The @Contract annotation has two attributes: value and pure.

The @Contract annotation value has the following syntax:

contract ::= (clause ‘;’)* clause
clause ::= args ‘->’ effect
args ::= ((arg ‘,’)* arg )?
arg ::= value-constraint
value-constraint ::= ‘any’ | ‘null’ | ‘!null’ | ‘false’ | ‘true’
effect ::= value-constraint | ‘fail’
            

The constraints here are:

 _ – any value
 null – null value
 !null – a value statically proved to be not-null
 true – true boolean value
 false – false boolean value
 fail – the method throws exception, if the arguments satisfy argument constraints
            

The pure attribute is intended for the methods that do not change the state of their objects, but just return a new value.
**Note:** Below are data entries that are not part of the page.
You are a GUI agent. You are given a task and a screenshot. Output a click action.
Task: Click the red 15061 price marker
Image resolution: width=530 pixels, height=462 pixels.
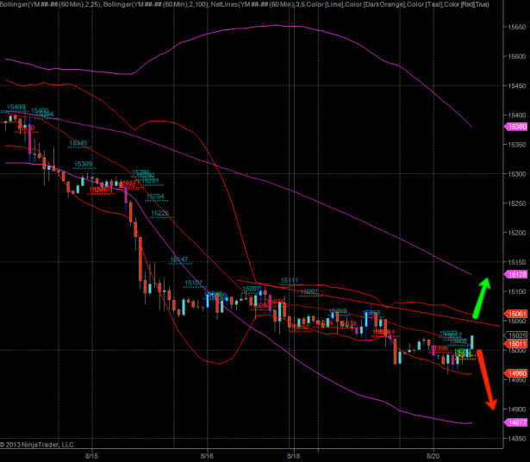(x=517, y=314)
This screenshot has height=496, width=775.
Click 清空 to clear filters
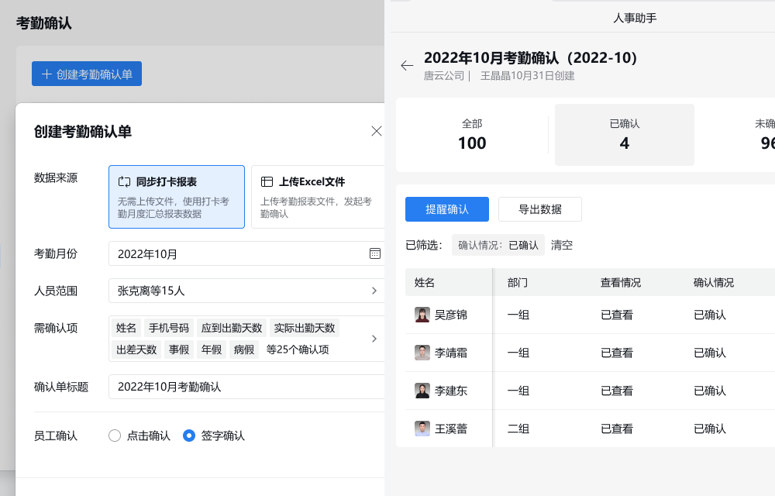(x=562, y=245)
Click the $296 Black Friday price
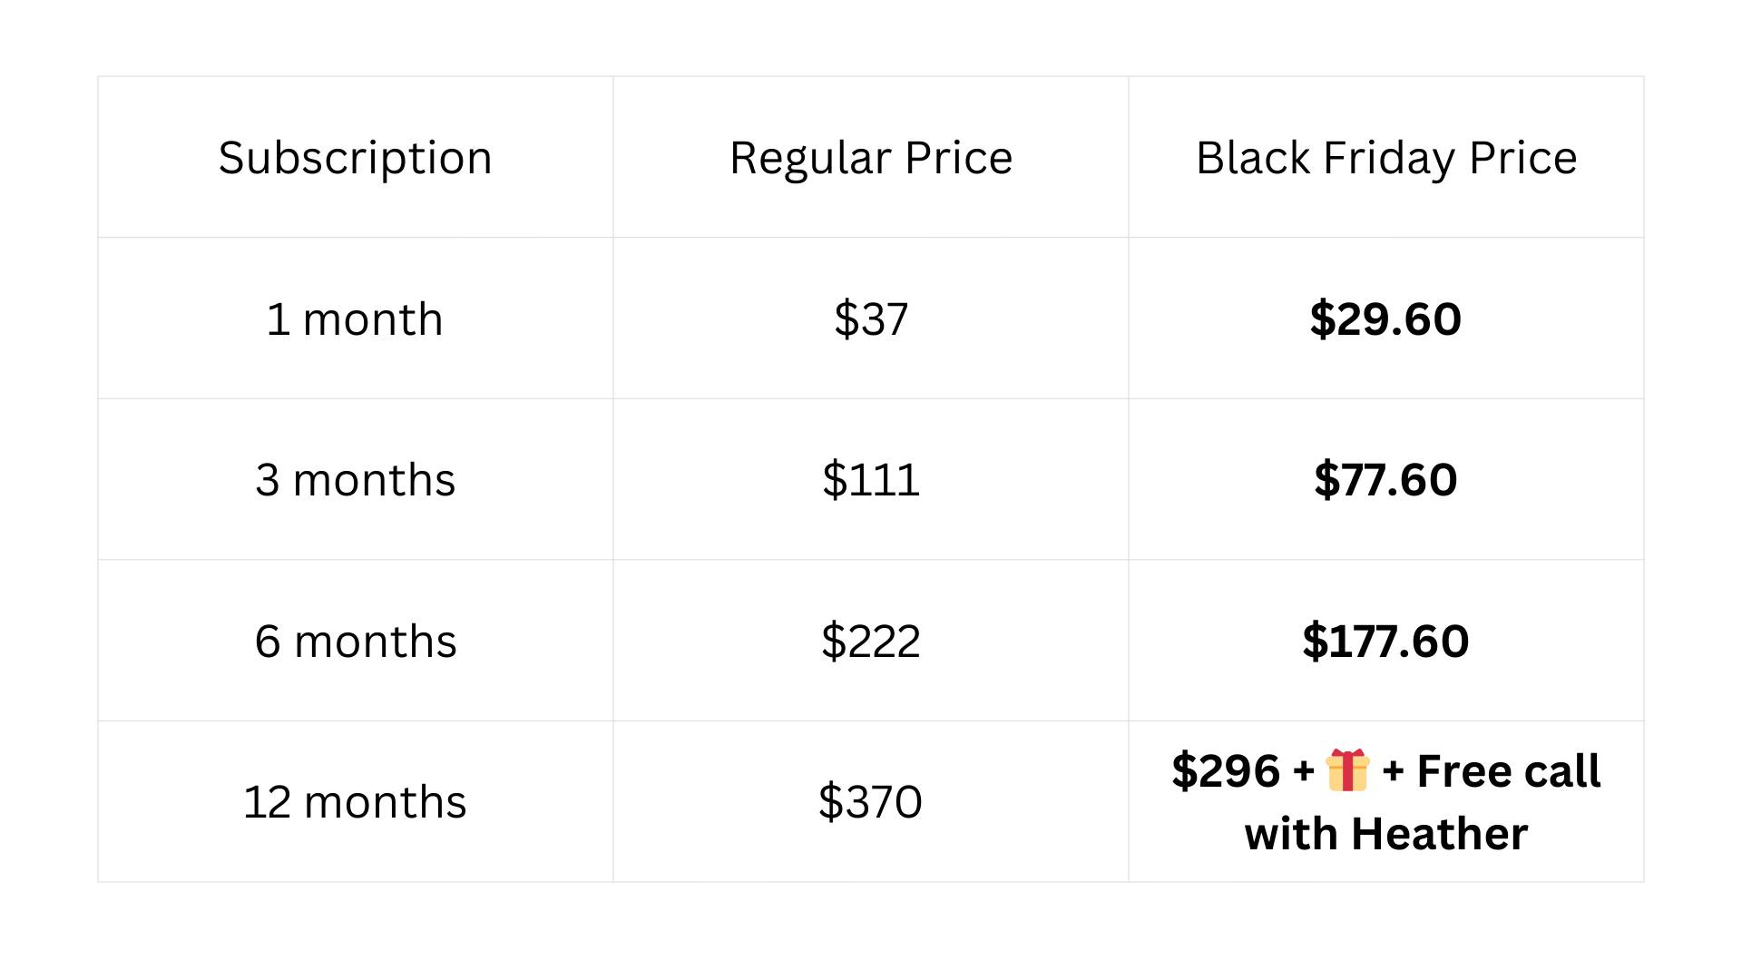 click(x=1225, y=771)
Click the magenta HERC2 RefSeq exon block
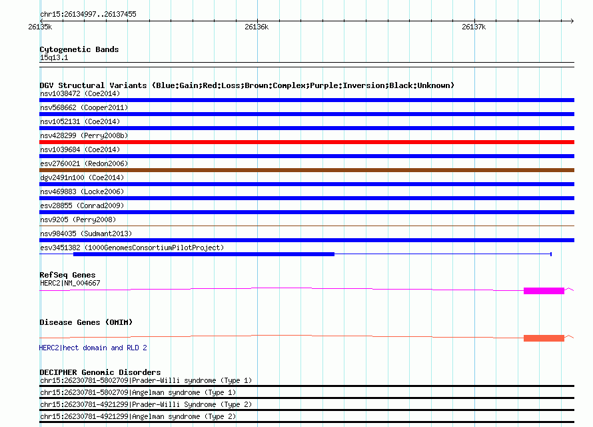 [544, 290]
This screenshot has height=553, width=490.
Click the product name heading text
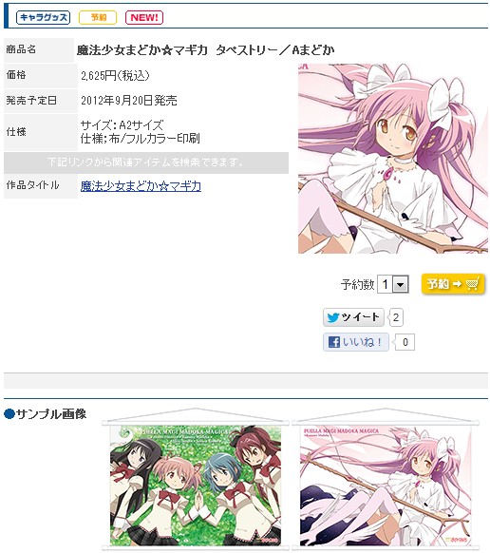(205, 50)

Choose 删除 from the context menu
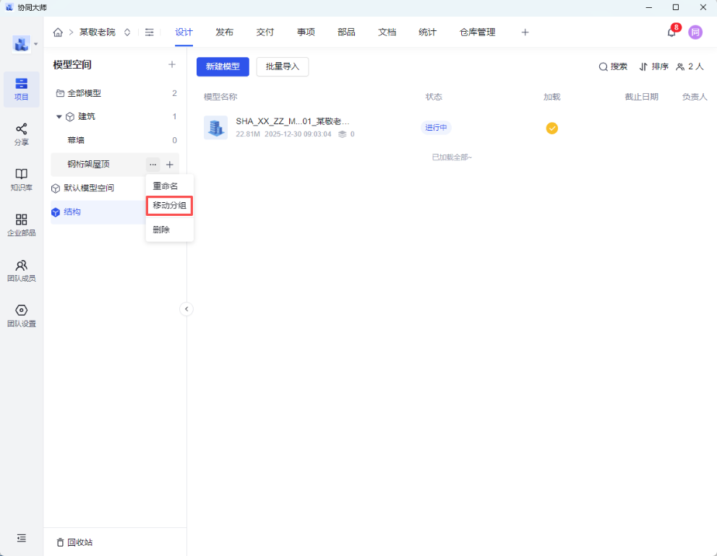point(162,230)
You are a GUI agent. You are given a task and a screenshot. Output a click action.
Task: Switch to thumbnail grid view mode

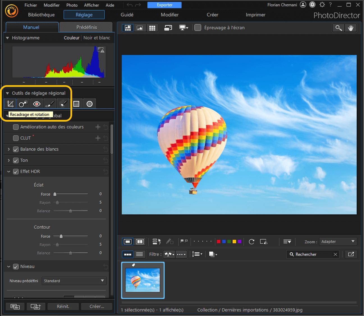click(x=152, y=28)
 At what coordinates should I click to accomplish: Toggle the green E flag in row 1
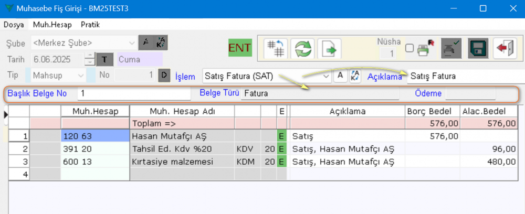282,136
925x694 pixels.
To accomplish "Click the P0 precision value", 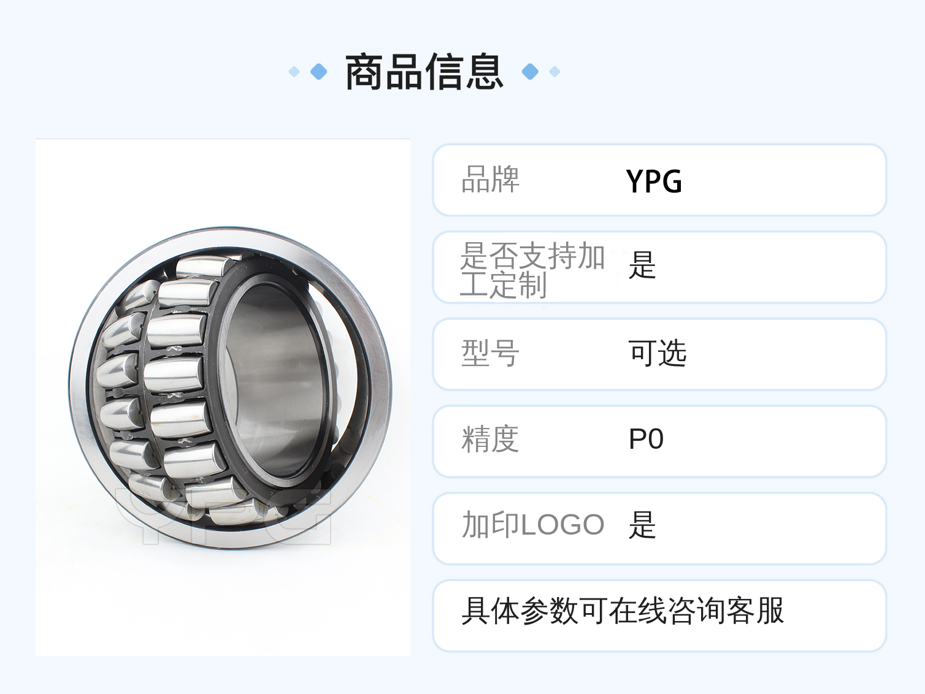I will pyautogui.click(x=646, y=440).
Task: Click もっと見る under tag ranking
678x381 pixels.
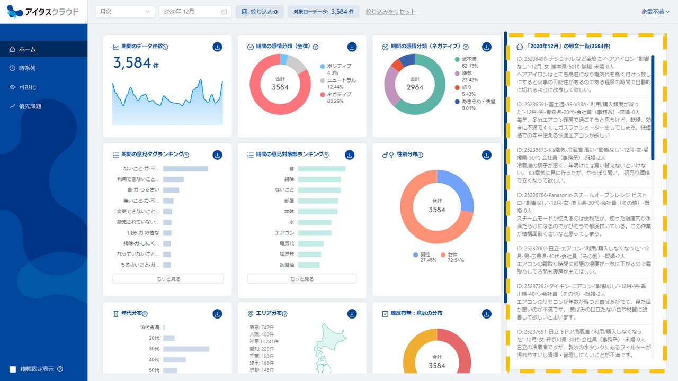Action: [x=168, y=278]
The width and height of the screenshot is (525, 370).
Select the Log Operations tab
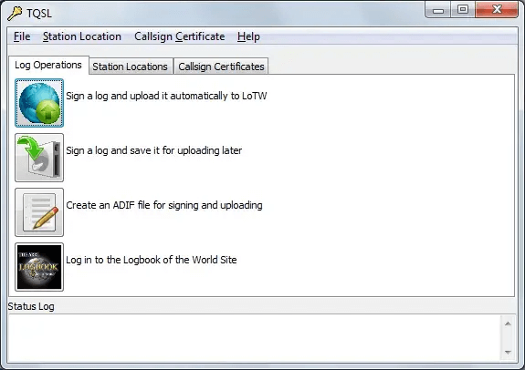tap(48, 65)
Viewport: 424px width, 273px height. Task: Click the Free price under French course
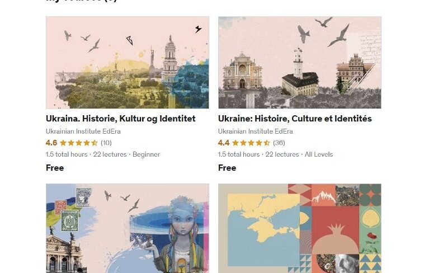click(227, 168)
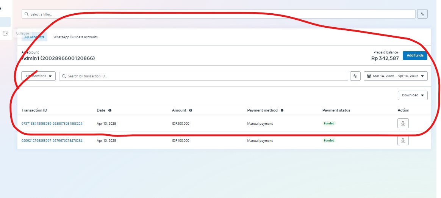Show info tooltip for Date column

point(110,110)
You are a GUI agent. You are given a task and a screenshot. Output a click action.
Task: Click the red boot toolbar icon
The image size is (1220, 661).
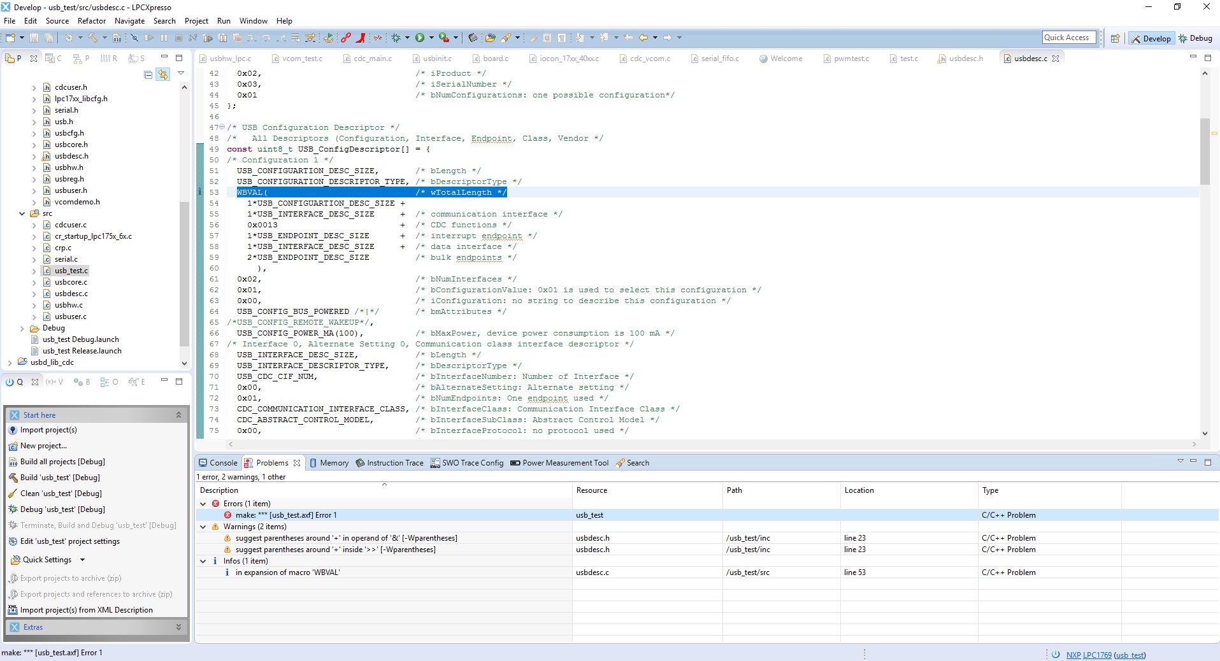point(361,38)
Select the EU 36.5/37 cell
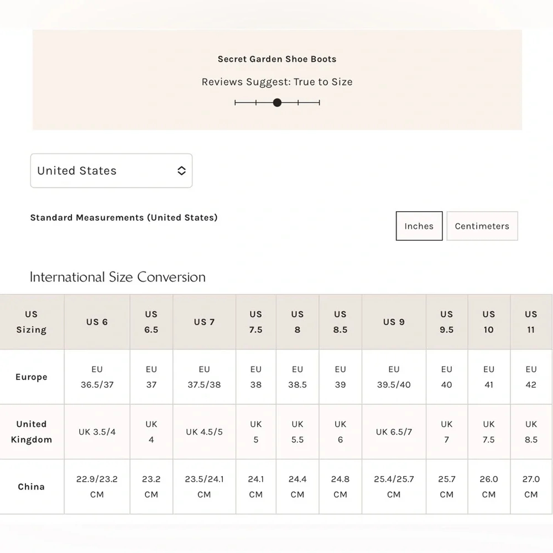 (x=97, y=377)
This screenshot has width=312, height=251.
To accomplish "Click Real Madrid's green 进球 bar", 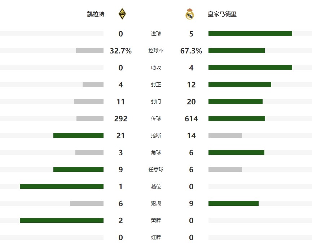I will (x=250, y=34).
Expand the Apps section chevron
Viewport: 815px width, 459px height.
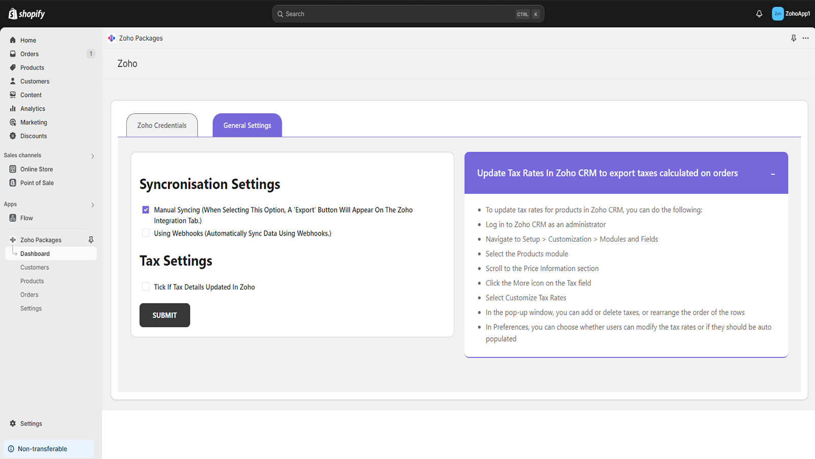point(93,205)
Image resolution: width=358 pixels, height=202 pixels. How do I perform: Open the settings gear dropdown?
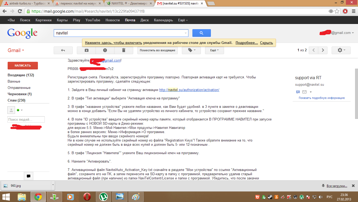[x=341, y=50]
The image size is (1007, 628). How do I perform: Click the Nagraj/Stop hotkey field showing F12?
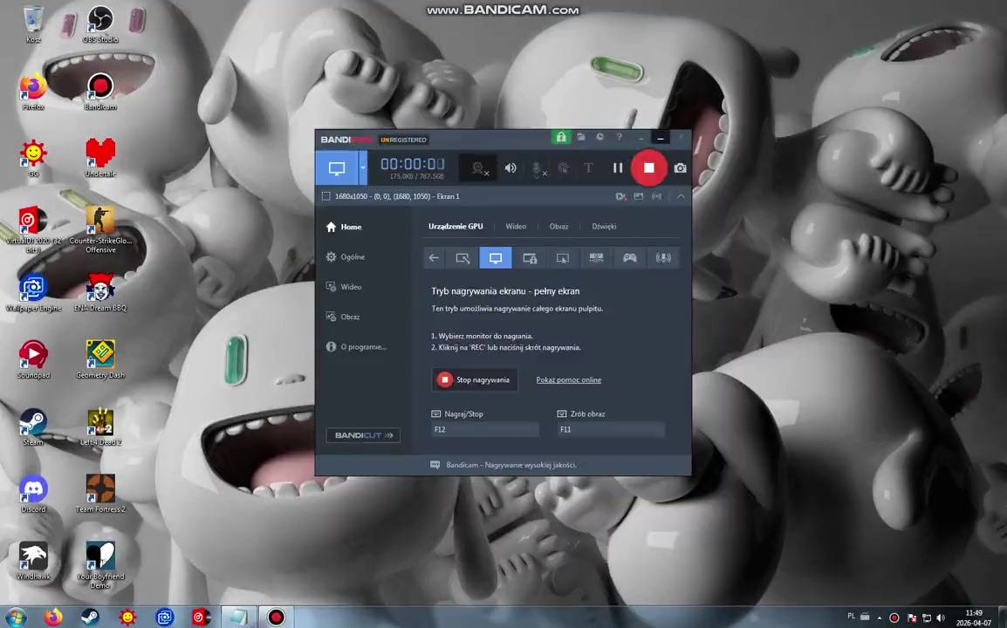[485, 429]
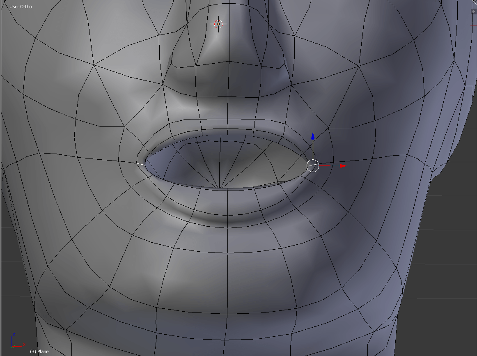Click the area split corner widget
Image resolution: width=477 pixels, height=356 pixels.
[x=474, y=2]
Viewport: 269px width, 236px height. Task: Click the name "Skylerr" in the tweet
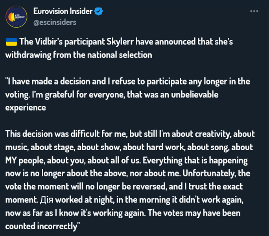click(x=120, y=42)
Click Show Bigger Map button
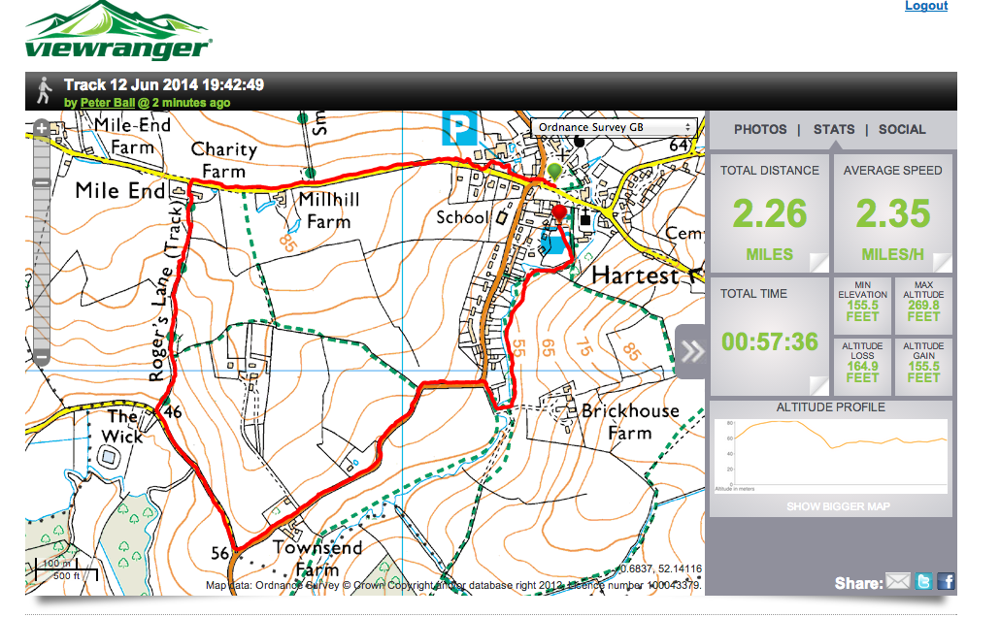The height and width of the screenshot is (617, 1000). [837, 506]
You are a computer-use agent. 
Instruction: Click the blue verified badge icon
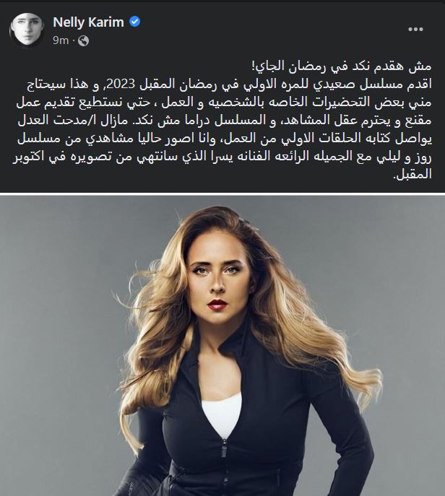[135, 22]
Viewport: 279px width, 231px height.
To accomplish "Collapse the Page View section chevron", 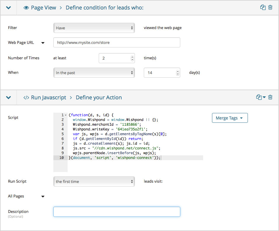I will 8,8.
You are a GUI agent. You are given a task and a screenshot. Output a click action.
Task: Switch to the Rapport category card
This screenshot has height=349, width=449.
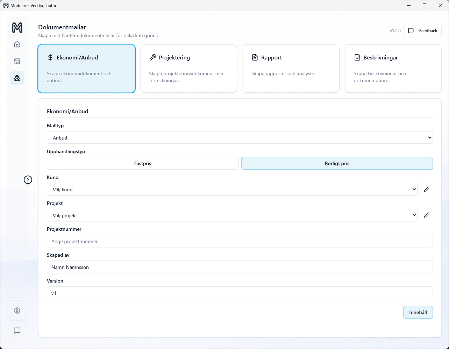[x=291, y=69]
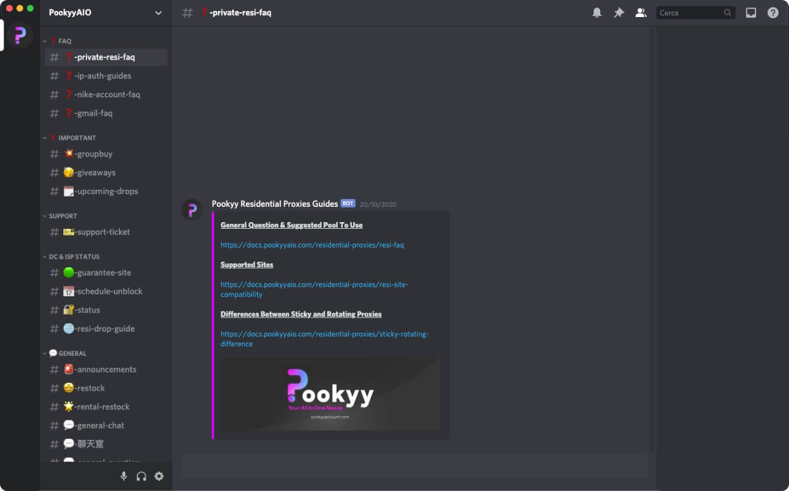Screen dimensions: 789x491
Task: Open user settings gear icon
Action: [x=159, y=476]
This attribute is either false (by default), or true.

Example

Consider the following code:

private static void printSorted(){
            List <Integer> sorted = Quicksort.sort(null);
            if (sorted != null){
                System.out.println("Sorted array" + sorted);
        }
    }

public static <T extends Comparable<T>> List<T> sort(List<T> list)
    {
        if(list != null){
            List<T> copy = new ArrayList<T>(list);
            sort(copy);
            return copy;
    }
        else {
            return null;
        }
    }
            

IntelliJ IDEA doesn't complain, because it doesn't know that a null input yields a null output.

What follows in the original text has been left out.